Thursday, January 04, 2007

Is There An Inflation Lobby?

(Cross-posted from CreditSlips)

Here’s one that is way above my pay grade but this has never stopped me before. I write about the inflation lobby, if there is one.

Anybody out there old enough to remember when Adlai Stevenson was president? Okay, how about Jimmy Carter? Remember the great kidney stone of a year, 1980, when the inflation rate veered toward 14 percent per year? Not exactly Germany 1923, but enough to –inflict a lot of pain: “people on fixed incomes,” we were told, and it was true—if inflation went to 14 percent while your monthly social security check stayed just the same, you just had a 14-percent pay cut. It was throw an awful lot of small (and some big) businesses under the bus: try keeping up with a your monthly revolving when your (floating) rate goes up by a factor of, say, three.

But where you stand depends on where you sit. If you are not on a fixed income—if your paycheck goes up—and if your debt is fixed—then congratulations, bucky, you just got yourself a big chunk of relief. From your point of view, the more inflation the better.

In the 70s and 80s, we saw the inflation lobby hard at work—no, strike that, not hard at work, but sitting on the furnace eating chocolates while the pensioners and others did the work. In particular, I’m thinking of all the people who bought their homes on 30-year fixed mortgages in, say, 1967, just in time to enjoy the jolts and disruptions of the next two decades.

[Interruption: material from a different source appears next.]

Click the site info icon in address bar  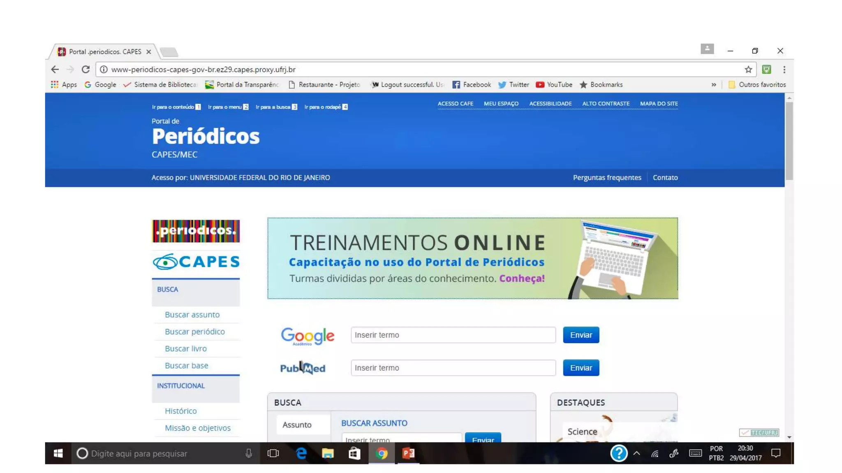pyautogui.click(x=104, y=69)
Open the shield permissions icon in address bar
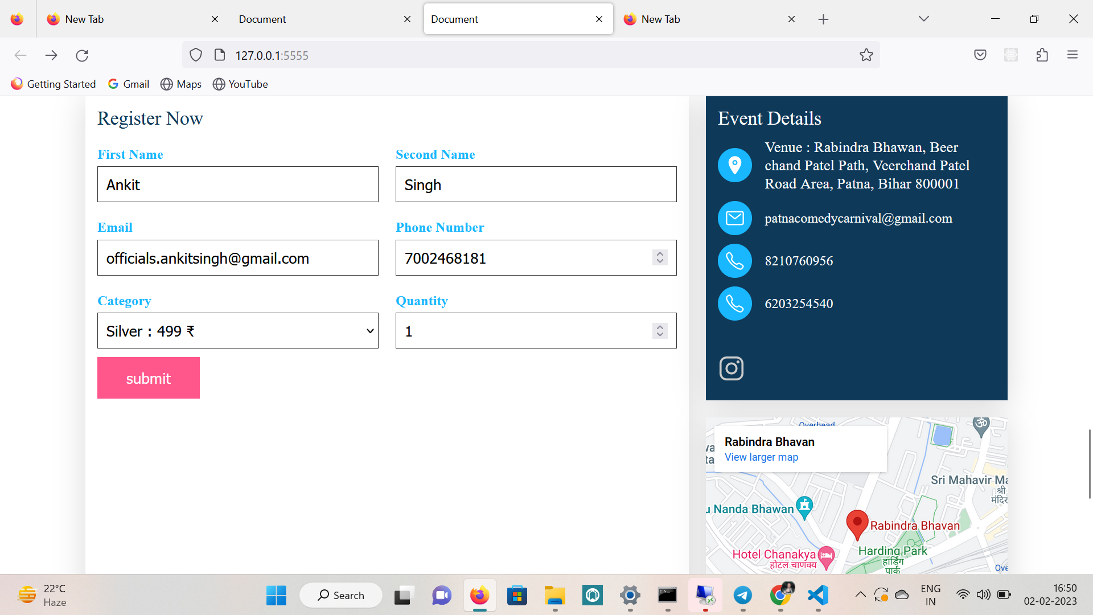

Clearly, there are political implications here. If we truly have a nation full of people with fixed-rate debt (and floating incomes), then there is no incentive to control inflation. Quite the contrary: you want all the inflation you can. Ironically, this is true even if the subjects don’t see it that way themselves: way I remember it, some of the loudest grousing about inflation came from people who were its biggest beneficiaries.

This is the point where you would expect me to write about how the inflation is coming back again, with the inflation lobby in tow. In truth, I believe the first part of that proposition. I’m one of those who believes that we are behaving like Donald Duck in the cartoon, suspended in mid-air, having run off the diving board and not yet having noticed that he’s ready for a fall. But what about the inflation lobby? Recall what I said before: “if your debt is fixed.” Back then, the mainstay of the loan market was the fixed-rate loan. Consumer installment loans were fixed-rate. So also credit card debt (if you had any). And the system thrived on the 20-year (or 30-year) fixed rate real estate loan.

You can see where I am going with this one. I’m not smart enough or well informed enough to say anything conclusive about the loan market today. But I do know that a lot of our debt is floating-rate. Translated, that means we have shifted the risk of rate fluctuation from lenders (where it lay in the 70s/80s, and since time immemorial) to borrowers. If I’m right, then inflation may be far more painful for the mass of borrowers next time than it was last. Indeed, this may be one reason why there hasn’t been as much worry about the risk of inflation as you might expect—it may be that the people most like to suffer from it belong to a class that has no memory of any such pain. Keep this in mind as you try to figure out what will happen when payday comes on all the borrowing and spending of the last few years.